Têm-se efectuado estudos clínicos para avaliar a eficácia e a tolerância da canábis e dos seus derivados num considerável número de patologias e situações clínicas. De uma maneira geral, muitos destes estudos são metodologicamente fracos e de baixa qualidade, permitindo unicamente conclusões muito limitadas. Há no entanto evidência substancial do seu efeito benéfico no tratamento da dor neuropática crónica, da dor no cancro, das náuseas e vómitos na quimioterapia e da espasticidade na esclerose múltipla. Existe evidência moderada do seu efeito benéfico no aumento do apetite e peso em doentes VIH/sida, nas perturbações do sono, na melhoria dos sintomas na doença de Gilles de la Tourette e nas perturbações de ansiedade. Apesar dos estudos existentes não serem tão robustos como seria desejável, estes mostram consistentemente a ausência de efeitos secundários severos. Mostram ainda não existir diferença significativa, quer no benefício a nível de controlo da dor neuropática, quer nos efeitos secundários resultantes, quando se comparam medicamentos contendo canabinóides com a utilização de um extracto da planta da Cannabis produzida em condições padronizadas. Neste sentido, se a disponibilização destes extractos, em farmácia e através de receita médica, facilitar a acessibilidade aos doentes, justifica-se que seja seriamente considerada pelas autoridades reguladoras. Claramente que esta é uma área que, no futuro, necessita de estudos clínicos controlados mais robustos, sobretudo na depressão, perturbações de ansiedade, perturbações do sono, psicoses e glaucoma.

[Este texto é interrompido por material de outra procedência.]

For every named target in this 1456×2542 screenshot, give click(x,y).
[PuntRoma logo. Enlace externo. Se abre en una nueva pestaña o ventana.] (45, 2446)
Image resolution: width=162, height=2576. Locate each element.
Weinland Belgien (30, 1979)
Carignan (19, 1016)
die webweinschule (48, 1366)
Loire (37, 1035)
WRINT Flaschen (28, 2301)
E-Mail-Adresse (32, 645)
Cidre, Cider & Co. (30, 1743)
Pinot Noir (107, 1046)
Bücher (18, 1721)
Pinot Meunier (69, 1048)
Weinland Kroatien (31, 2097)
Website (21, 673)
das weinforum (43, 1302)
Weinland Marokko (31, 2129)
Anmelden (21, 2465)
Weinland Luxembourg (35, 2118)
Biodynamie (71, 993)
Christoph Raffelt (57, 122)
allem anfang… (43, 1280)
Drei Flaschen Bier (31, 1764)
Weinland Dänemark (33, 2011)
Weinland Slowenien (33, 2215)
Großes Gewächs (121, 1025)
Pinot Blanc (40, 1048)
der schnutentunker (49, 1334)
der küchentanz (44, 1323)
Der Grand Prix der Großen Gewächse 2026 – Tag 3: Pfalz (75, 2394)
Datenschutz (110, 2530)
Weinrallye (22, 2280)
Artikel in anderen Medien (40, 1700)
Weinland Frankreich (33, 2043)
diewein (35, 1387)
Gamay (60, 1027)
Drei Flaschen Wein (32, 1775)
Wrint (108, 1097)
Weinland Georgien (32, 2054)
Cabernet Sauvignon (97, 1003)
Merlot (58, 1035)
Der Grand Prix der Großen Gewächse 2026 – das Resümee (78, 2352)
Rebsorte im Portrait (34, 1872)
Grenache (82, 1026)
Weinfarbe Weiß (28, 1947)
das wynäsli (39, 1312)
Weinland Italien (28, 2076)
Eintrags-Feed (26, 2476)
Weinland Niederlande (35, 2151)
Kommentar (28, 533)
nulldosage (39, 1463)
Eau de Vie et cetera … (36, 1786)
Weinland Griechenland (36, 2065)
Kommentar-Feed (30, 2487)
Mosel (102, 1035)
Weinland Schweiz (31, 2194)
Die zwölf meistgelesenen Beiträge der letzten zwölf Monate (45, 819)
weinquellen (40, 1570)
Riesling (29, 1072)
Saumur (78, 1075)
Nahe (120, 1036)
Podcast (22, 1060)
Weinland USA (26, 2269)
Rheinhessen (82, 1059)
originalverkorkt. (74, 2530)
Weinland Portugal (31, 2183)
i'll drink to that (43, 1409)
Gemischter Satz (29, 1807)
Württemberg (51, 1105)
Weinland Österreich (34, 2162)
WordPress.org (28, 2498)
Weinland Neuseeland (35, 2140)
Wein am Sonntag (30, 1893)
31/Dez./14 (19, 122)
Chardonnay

Para a introdução de um novo medicamento existem procedimentos padronizados pelas entidades reguladoras. Um novo medicamento tem que passar por várias fases de estudo e isto também se deve aplicar à Cannabis e seus derivados para um eventual futuro uso terapêutico. A Fase Pré-clínica do desenvolvimento de um novo medicamento consiste em estudos laboratoriais e experimentais que envolvem também as técnicas de manufactura e de controlo de qualidade. A Fase I é feita em voluntários saudáveis para determinar a segurança e dosagens. A Fase II destina-se a avaliar a eficácia e segurança num número reduzido de doentes. A Fase III procede ao uso em ensaios clínicos controlados num grande número de doentes (normalmente multi-cêntricos) para avaliar a eficácia e segurança. A Fase IV corresponde ao período posterior à aprovação pelas entidades reguladoras do medicamento e da sua introdução no mercado, para vigilância. Outros estudos são também normalmente efectuados e consistem em estudos clínicos controlados de comparação directa (head to head) com outros medicamentos já existentes com a mesma indicação terapêutica e estudos de fármaco-economia.

Numa altura em que se debate publicamente em Portugal o uso da canábis com finalidades terapêuticas, os autores apresentaram uma revisão sumária dos principais aspectos científicos e clínicos a ter em conta sobre este assunto.